ASSIGNMENT: Without including the images, transcribe each record precisely as it appears below.
- - -
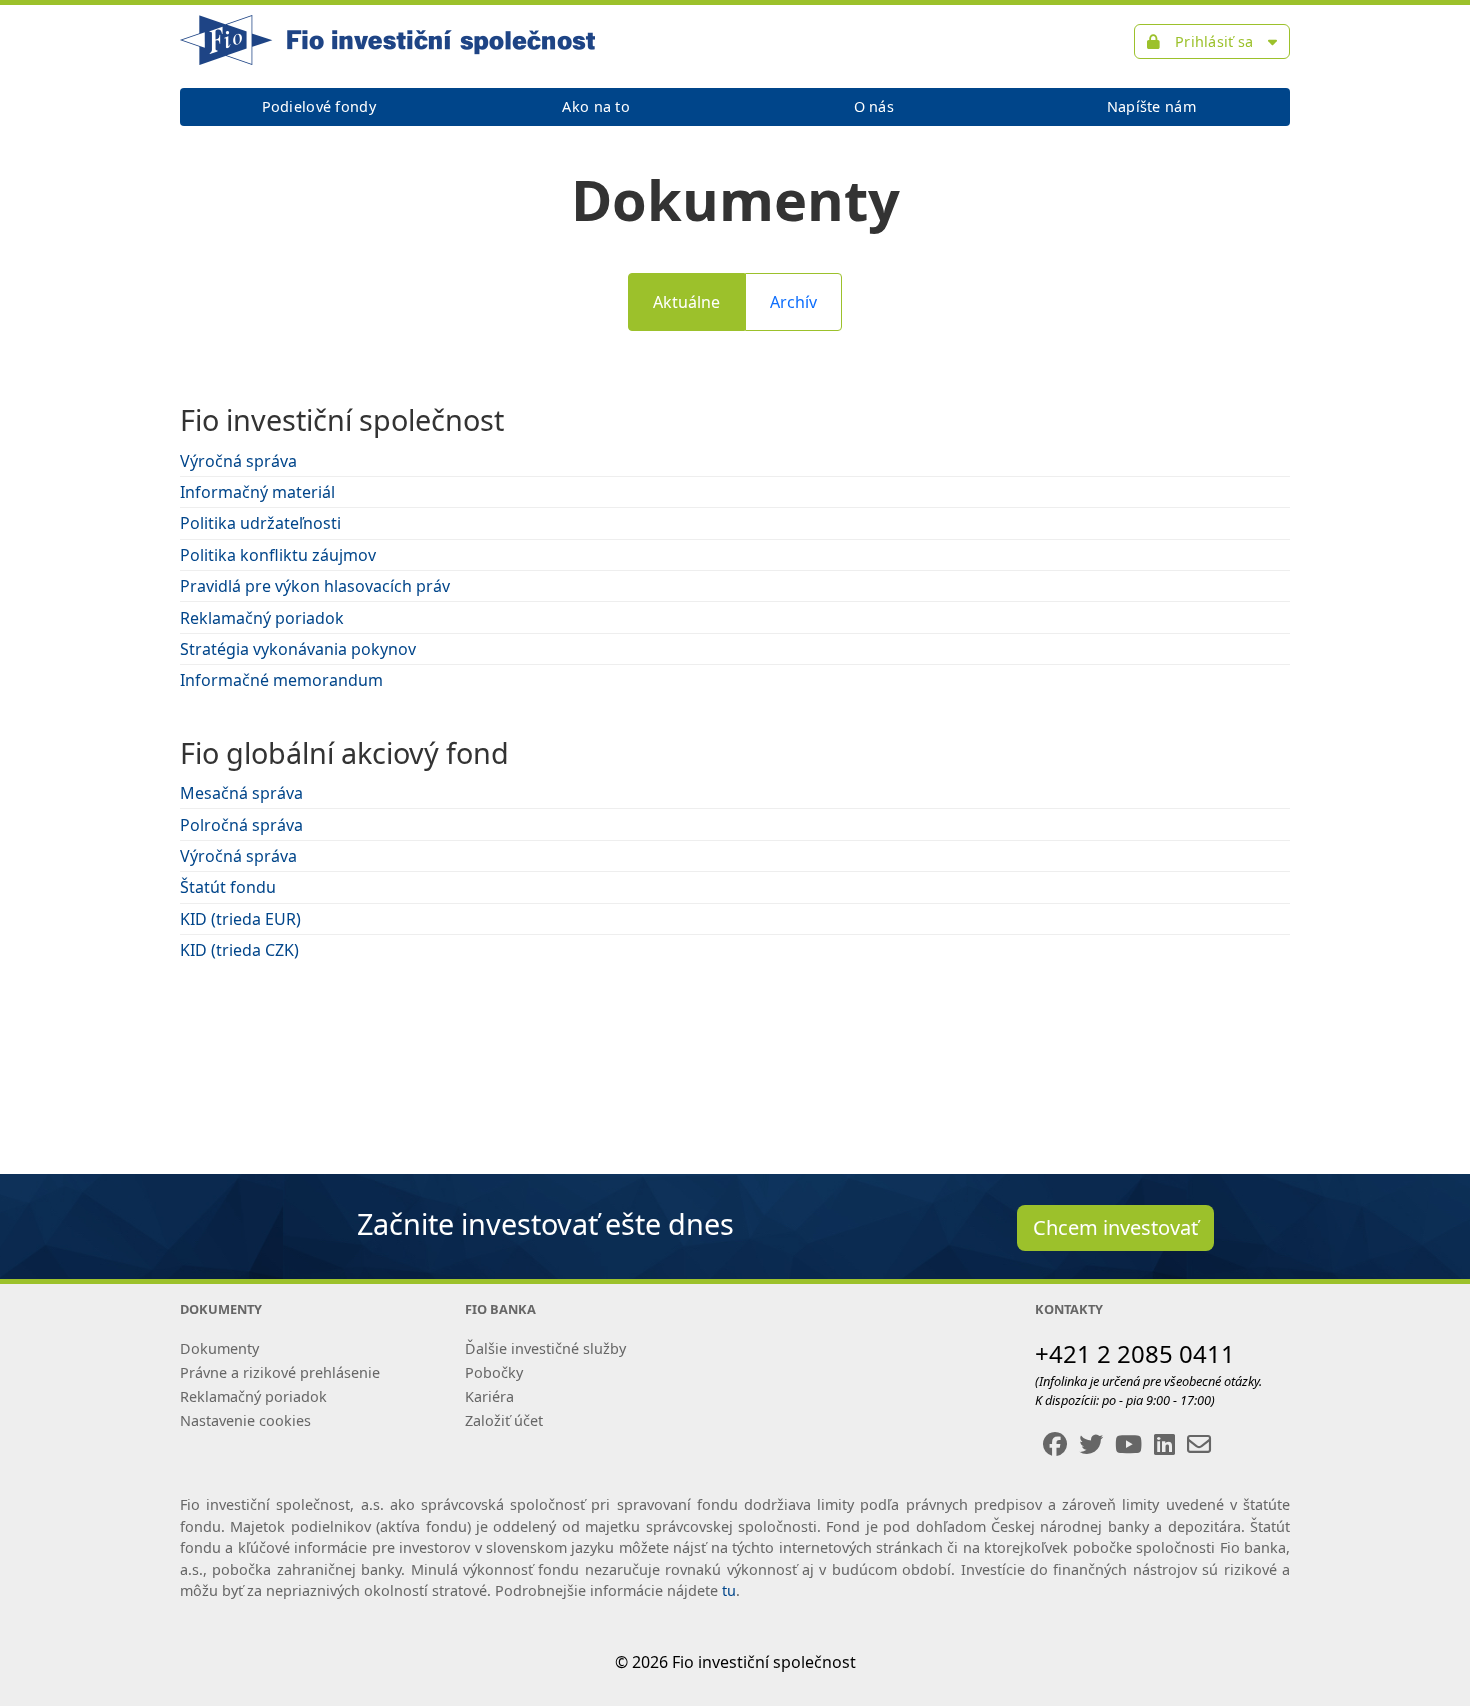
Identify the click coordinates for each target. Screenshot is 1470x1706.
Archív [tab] (793, 302)
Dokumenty (219, 1348)
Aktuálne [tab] (686, 302)
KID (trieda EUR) (240, 919)
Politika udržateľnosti (260, 523)
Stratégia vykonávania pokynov (298, 649)
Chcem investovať (1115, 1227)
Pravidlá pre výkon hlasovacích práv (315, 586)
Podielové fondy (319, 106)
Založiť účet (504, 1420)
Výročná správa (238, 461)
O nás (874, 106)
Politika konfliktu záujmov (278, 555)
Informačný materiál (257, 492)
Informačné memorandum (281, 680)
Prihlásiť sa (1214, 41)
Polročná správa (241, 825)
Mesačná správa (241, 793)
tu (729, 1590)
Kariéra (489, 1396)
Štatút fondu (228, 887)
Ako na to (596, 106)
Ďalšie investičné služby (545, 1348)
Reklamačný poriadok (262, 618)
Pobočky (494, 1372)
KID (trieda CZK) (239, 950)
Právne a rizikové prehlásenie (280, 1372)
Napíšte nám (1151, 106)
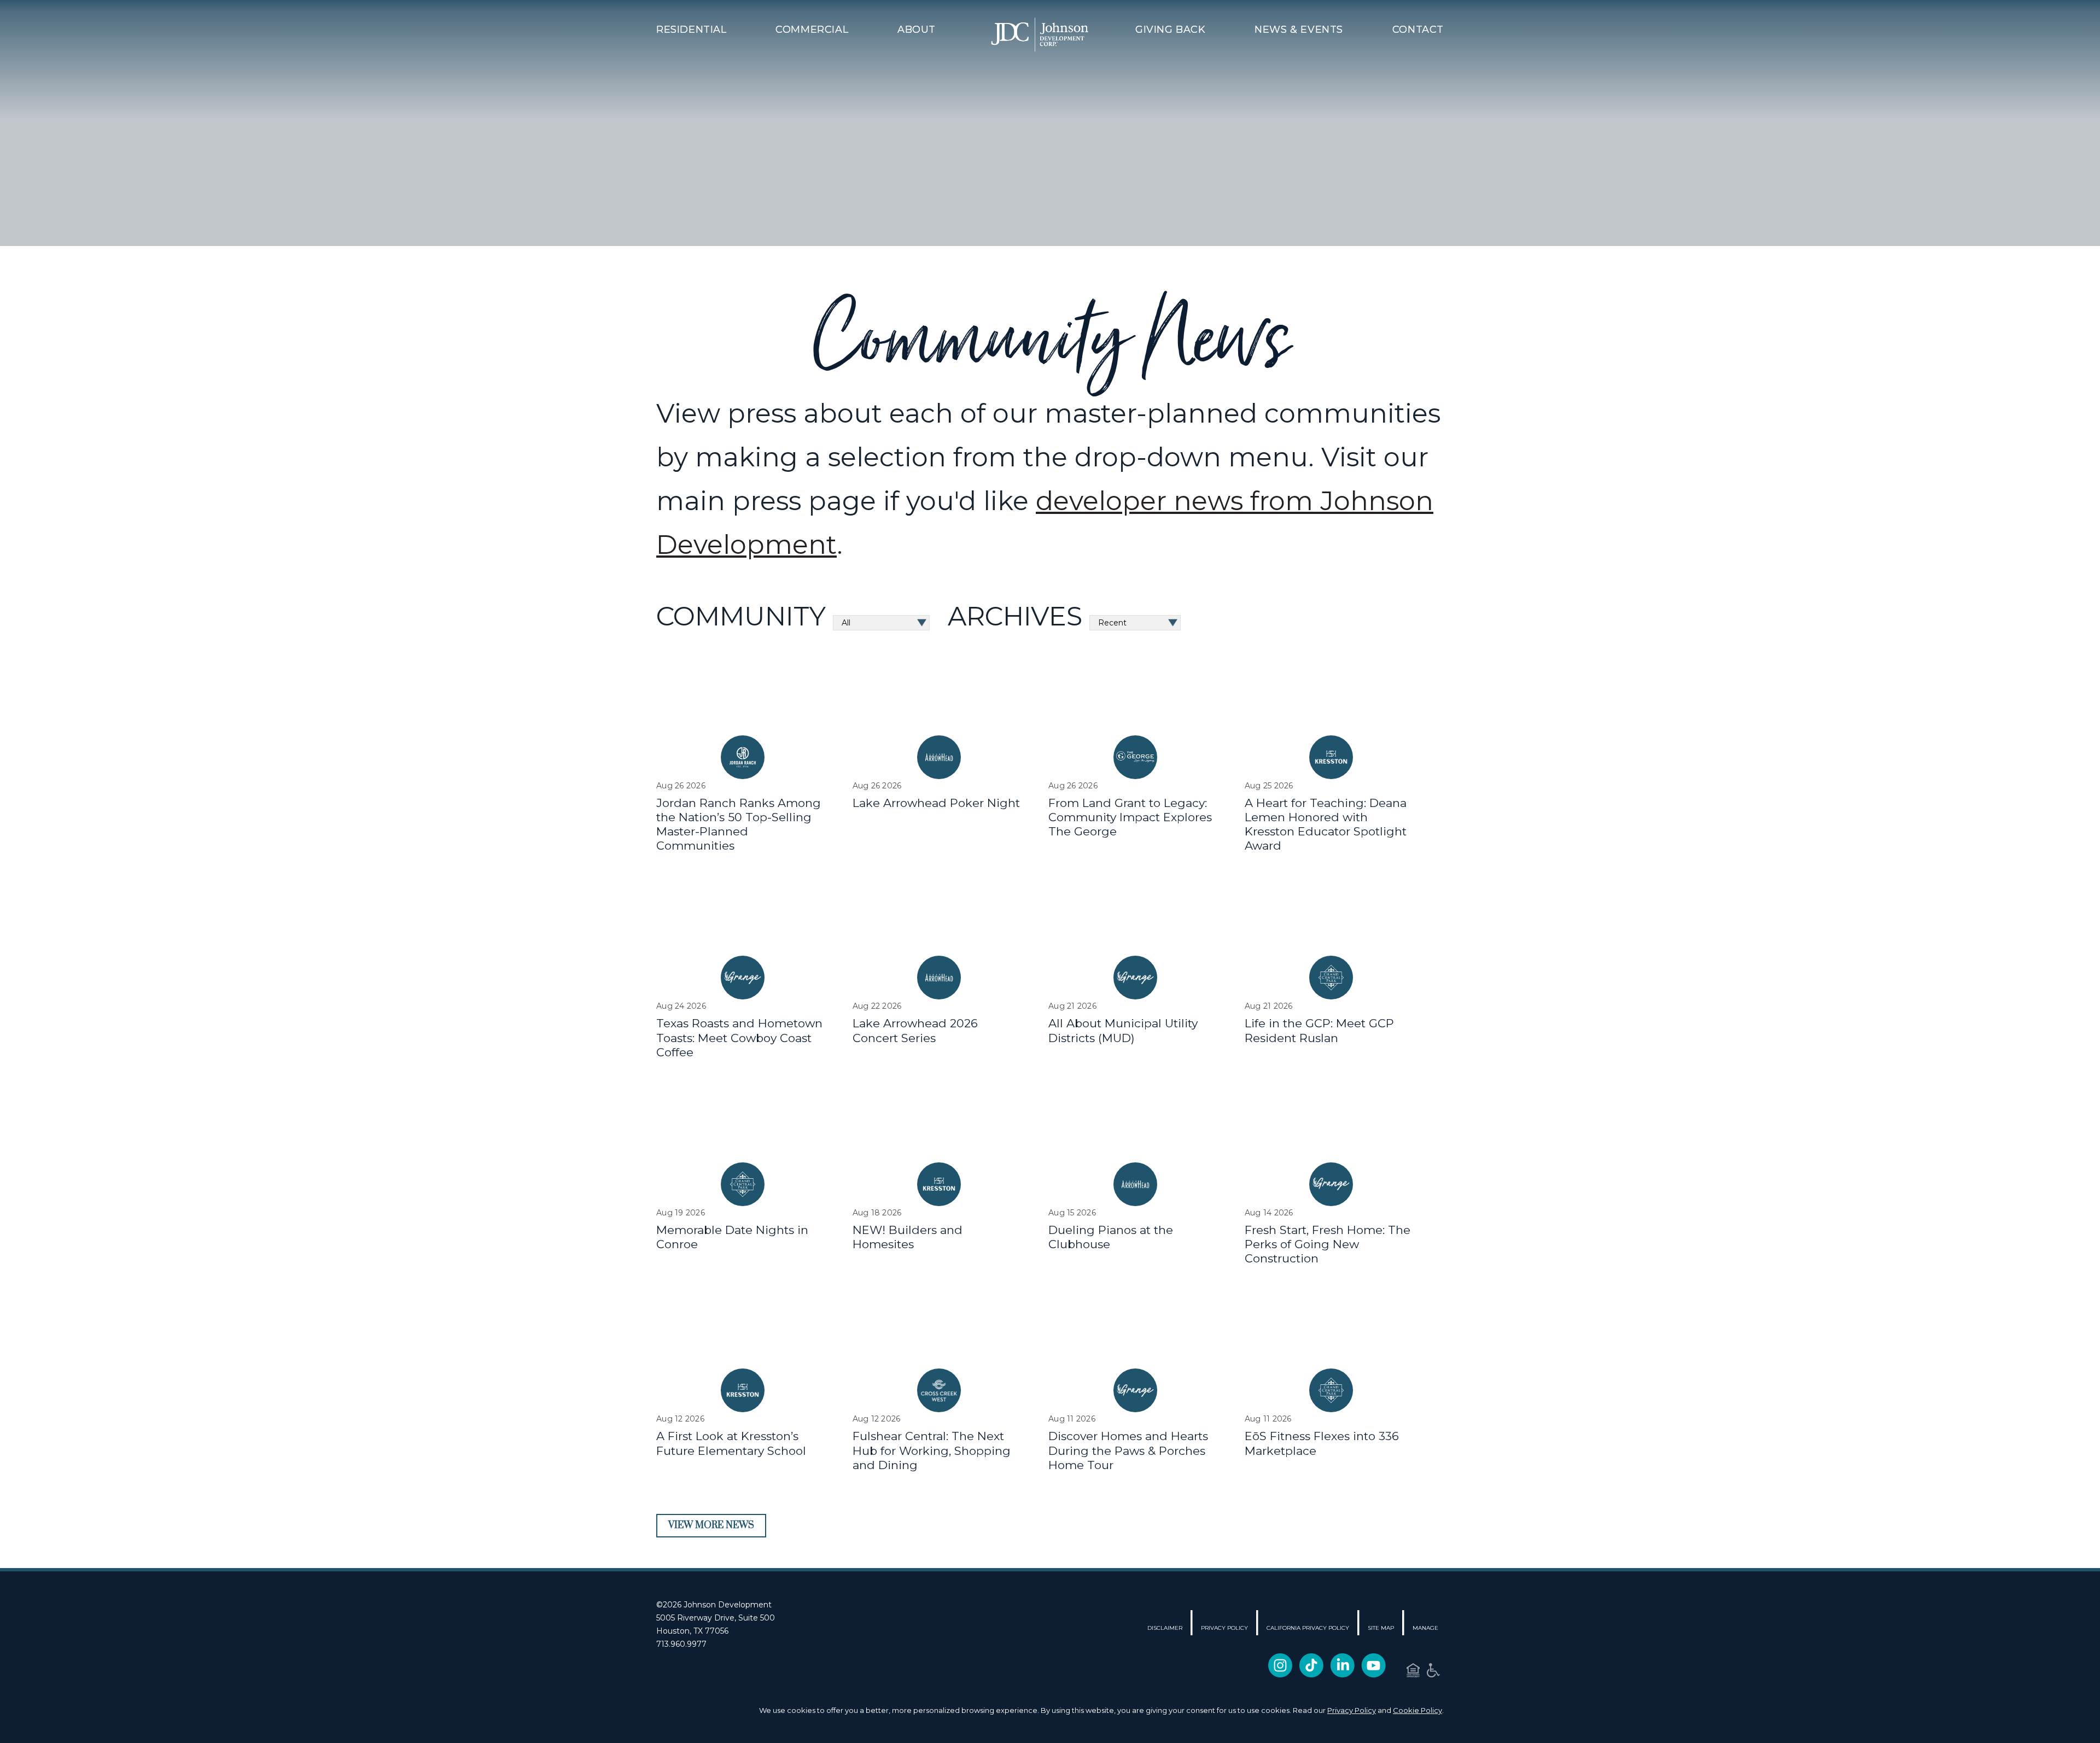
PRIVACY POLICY (1224, 1628)
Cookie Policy (1417, 1710)
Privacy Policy (1351, 1710)
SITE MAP (1381, 1628)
- - -
RESULT OF THE EXERCISE:
Identify the click coordinates for each target. Screenshot is 1470x1706.
Archív [tab] (793, 302)
Dokumenty (219, 1348)
Aktuálne [tab] (686, 302)
KID (trieda EUR) (240, 919)
Politika udržateľnosti (260, 523)
Stratégia vykonávania pokynov (298, 649)
Chcem investovať (1115, 1227)
Pravidlá pre výkon hlasovacích práv (315, 586)
Podielové fondy (319, 106)
Založiť účet (504, 1420)
Výročná správa (238, 461)
O nás (874, 106)
Politika konfliktu záujmov (278, 555)
Informačný materiál (257, 492)
Informačné memorandum (281, 680)
Prihlásiť sa (1214, 41)
Polročná správa (241, 825)
Mesačná správa (241, 793)
tu (729, 1590)
Kariéra (489, 1396)
Štatút fondu (228, 887)
Ako na to (596, 106)
Ďalšie investičné služby (545, 1348)
Reklamačný poriadok (262, 618)
Pobočky (494, 1372)
KID (trieda CZK) (239, 950)
Právne a rizikové prehlásenie (280, 1372)
Napíšte nám (1151, 106)
PRIVACY POLICY (1224, 1628)
Cookie Policy (1417, 1710)
Privacy Policy (1351, 1710)
SITE MAP (1381, 1628)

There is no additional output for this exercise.